9 Ağustos 2009 Pazar

IŞIKSIZ GÜN HİKAYELERİ

Benim kuşak çok ilginç bir kuşaktır.
78 kuşağı derler bize,
Nice değişimlere tanık olduk biz, nice zulümlere,yok oluşlara,

Teknolojinin ne demek olduğunun bilinmediği dönemlerden geldik biz,
60'lı yıllarda elektrik gelmemişti bizim oralara henüz,
İdare lambaları, gaz lambaları vardı,
Biraz durumu iyi olanlarda ise Gemici Fenerleri ya da Lüküs'ler  vardı o zamanlar.
Ne güzel günlerdi bilirmisiniz.
Televizyon yok, bilgisayar yok, müzik seti yoktu.
Akşamları evlerde ve ev gezmelerinde güzel sohbetler yapılırdı,
Hikayeler - anılar anlatılırdı, biraz da abartılırdı.
Şarkılar, türküler de söylenirdi.
Arada bir de havadis dinlenirdi lambalı radyolardan, daha sonraki yıllarda da transistörlü radyolardan.
Çok şeyler paylaşılırdı o günlerde.
Devlerden bahsedilirdi; kimi Kaf dağının ardında yaşardı,  tek gözlüydü,
Kiminin bir dudağı yere, bir dudağı göğe erişirdi,

Cinlerden bahsedilirdi, anlatılanlara göre cinler tıpkı insan gibi yaşarlardı,
Evlenirler, düğün dernek yaparlar,kuytu yerlerde yaşarlar ama biz göremeyiz,
Yanlışlıkla üzerlerine çiş yapanların, kaynar su dökenlerin vay haline, çarpılıverirler,
Cinler bazen insanlara görünürmüş, özellikle de ay ışığının olduğu gecelerde;
Bazen kara bir öküz, bazen at - eşek kılığında,
Bazen de yalnız veya gruplar halinde gezen insan kılığında,
nedense kimse bizzat şahit olmamıştır, hep başka birilerinin şahitliğinden bahsedilirdi.

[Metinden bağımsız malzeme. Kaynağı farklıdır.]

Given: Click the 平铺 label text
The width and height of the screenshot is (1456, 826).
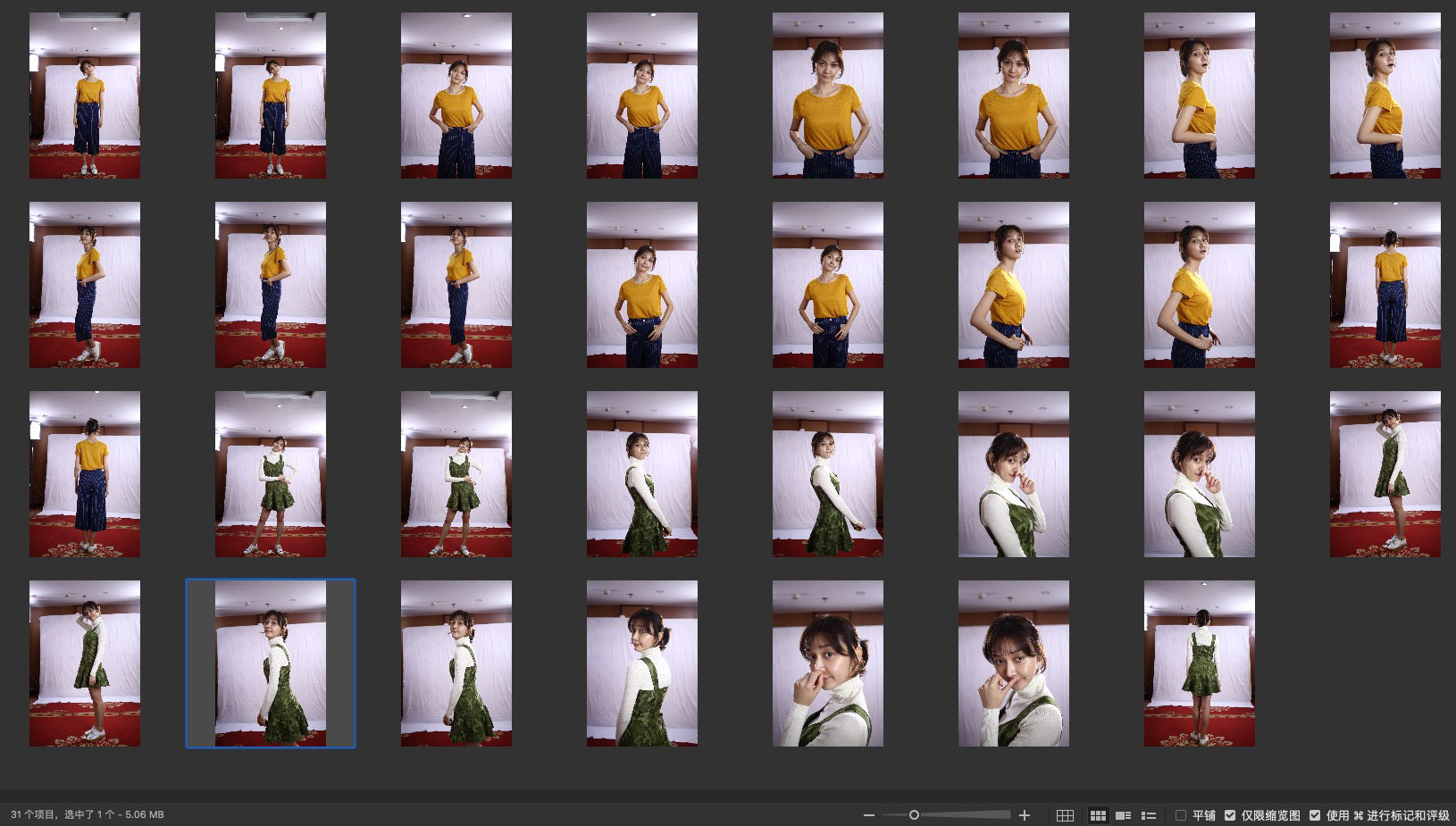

Babamın çalıştığı meteoroloji rasathanesi mezarlığın içindeydi,
Babam, günün belli saatlerinde ölçüm yapmaya, değerleri raporlamaya giderdi,
Bu saatlerden bir tanesi de gece saatlerine denk gelirdi,
Rasathane eve yakın olduğu için ölçümlere yürüyerek giderdi.
Bir defasında vakit yine gecedir ve
Ölçüm yapmak için herzamanki gibi tek başına rasathaneye gitmektedir,
Gökyüzündeki dolunay ağaçların, çalıların ve mezar taşlarının üzerini aydınlatarak,
mistik bir dünya yaratmaktadır,
Birden, yolunun üzerinde yatan bir at görür, çekilmesini sağlamak için hem seslenir,
Hem de yerden aldığı küçük taşları atar, ancak, at istifini bile bozmaz,
Birden içi ürperir, ama işine gitmek zorundadır,
Cesaretini toplar ve temkinli bir biçimde ata yaklaşır,
İyice yaklaştığında, içi rahatlamıştır.
Dolunayın ışıklarının oyun oynadığını ve kendisine şaka yaptığını anlamıştır.
Gördüğü şey,ay ışığında  bir mezarın gölgelerinin yarattığı yanılsamadan başka bir şey değildir.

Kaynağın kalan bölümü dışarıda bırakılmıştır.